Children and Art Sunday in the Park With George

Lord's day in the Park with George
Music and Lyrics by Stephen Sondheim
Volume by James Lapine

Background
SYNOPSIS

Dominicus in the Park with George is the seminal Sondheim score, considering it is the i in which you will find, buried deep in a complex and multi-layered testify written with James Lapine, some of the most useful lyrical flags on the Sondheim road-map.

In here are the lyrics that give usa "Art isn't like shooting fish in a barrel," but also "Art is what y'all do for yourself" and "Children and Art" and, nigh centrally, "Move On": "If you can know where you're going, you've gone….Wait at what you want, non at where yous are, not at what you'll be… anything you do, let it come up from you lot, and then it will be new." If ever there was a Sondheim credo it lies there; all that and the great canticle to Dominicus. As Stephen Sondheim himself has always said, musicals remain works in progress however many times they may open and close in different productions worldwide, and the ongoing greatness of Sunday in the Park subsequently two decades lies in its willingness to explore the very nature of the making of art, merely as the Sondheim and Jule Styne musical Gypsy explores the very nature of show business organization itself.

SYNOPSIS

Inspired past the painting Dominicus Afternoon on the Island of La Grande Jatte by Georges Seurat, Sunday in the Park with George focuses on the famous French pointillist painter himself, who believes that reality tin can ever be improved upon in art. Through the act of painting, he washes away the fiddling disagreements of the characters in his landscape, creating a globe of order, balance, and harmony. Locking himself in his solitary studio filled with paints and canvasses, Seurat devotes himself fully to his art, unable to commit to anything else—including his longtime mistress, Dot. Sondheim's songs merge past and present into basic, heartfelt truths about life, cosmos, and emotion. This 1984 Pulitzer Prize-winning musical confirmed for London's Daily Telegraph that Sondheim is "one of the finest theatre composers of his generation."

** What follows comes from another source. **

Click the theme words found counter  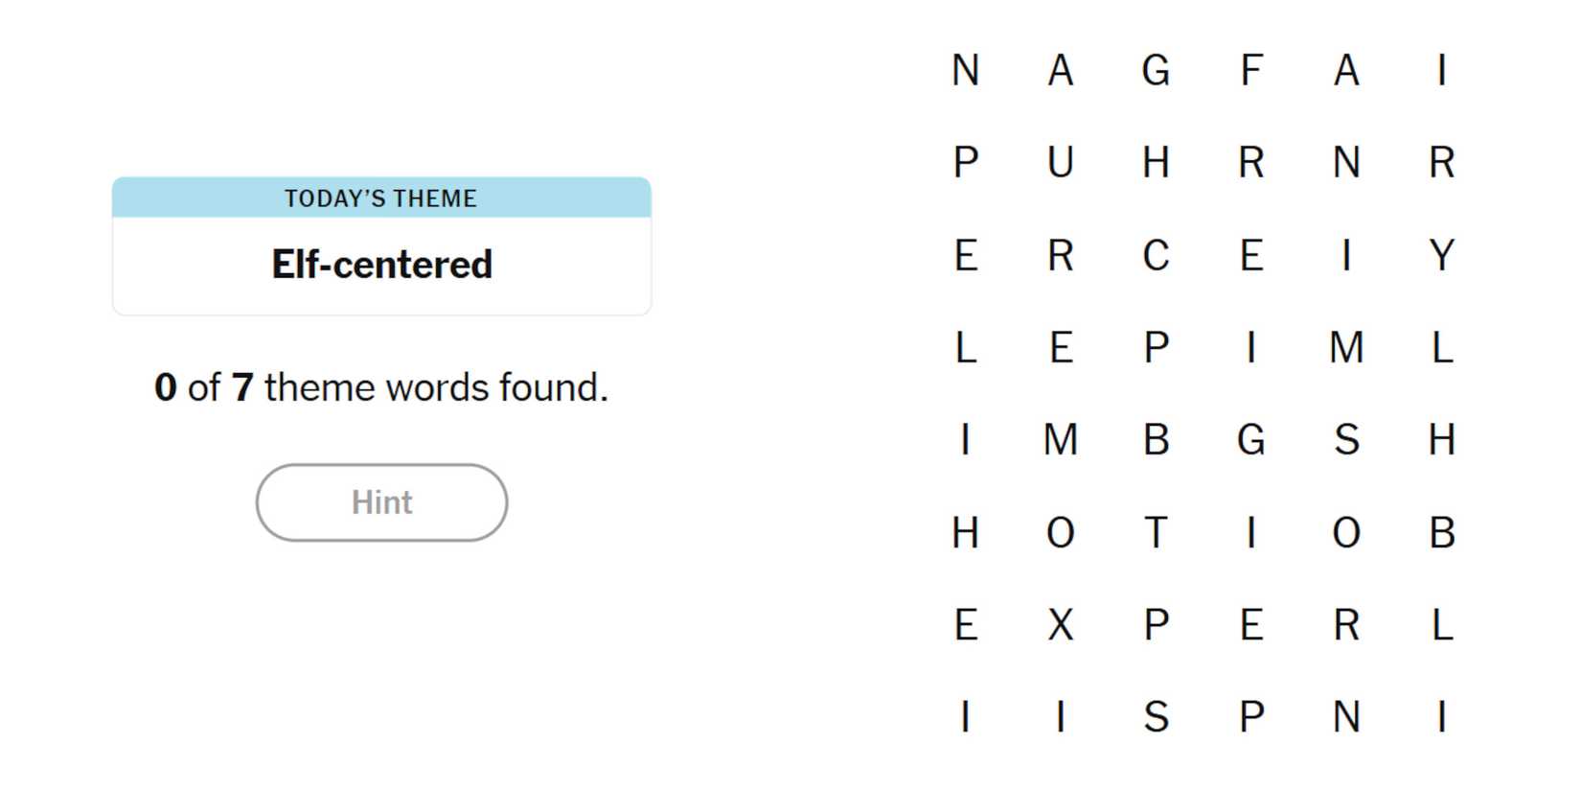point(381,387)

Sure, in that location will always exist the great disquisitional debate near the 2nd half, about whether the show really needs a break, virtually how well the fourth dimension-shift works: but never forget that without the controversial, somehow still apparently work-in-progress 2d one-half, we would not take the crucial "Putting it Together," nor indeed "Move On," nor "Children and Art."

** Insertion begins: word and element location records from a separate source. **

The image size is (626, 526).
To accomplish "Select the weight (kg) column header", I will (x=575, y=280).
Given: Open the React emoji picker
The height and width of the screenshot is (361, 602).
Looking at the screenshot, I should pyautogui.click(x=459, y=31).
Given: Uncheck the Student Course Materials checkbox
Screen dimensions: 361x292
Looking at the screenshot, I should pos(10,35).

Information technology is inherent in the genius of Sun in the Park that, similar the painting itself from which it derives, information technology changes every time you run across it and suggests somehow that it will always be capable of that change: it is not set up in stone, simply rather in the light-shifting quality of paint.

Merely as the painting lets us into a moment from a lost work of 19th century French republic, so a musical written a century later lets us in, uniquely, to the process of art itself. Non only is at that place no musical like it, it is rare to find a play or a novel that undertakes the assay of a piece of work of art, even while celebrating and criticizing it, in quite such intricate item.

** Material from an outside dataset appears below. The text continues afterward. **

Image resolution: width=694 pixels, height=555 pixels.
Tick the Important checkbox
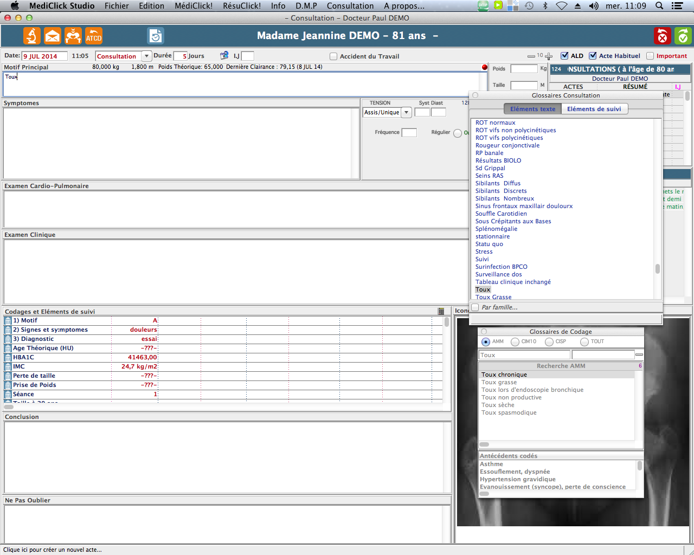click(x=650, y=56)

In the Centre Ages, painters who could non afford new canvasses on which to work would just buy up job lots of old, discarded artworks and just pigment over them. Then, over the next hundred or so years, the original painting would get-go to seep through the new 1, giving a shadowy outline in the background. The process in art is known as pentimento, which could have served every bit a wonderful subtitle for Sunday in the Park with George. What you see is not e'er what you get.


Excerpted from: Morley, Sheridan. "Art Isn't Easy: Sunday in the Park with George." The Kennedy Center Sondheim Celebration. Washington, DC: The Kennedy Center Education Department. 2002. (Publication may exist purchased at the Kennedy Heart Gift Shop.)

Find out about the Kennedy Center'due south product of Sunday in the Park with George.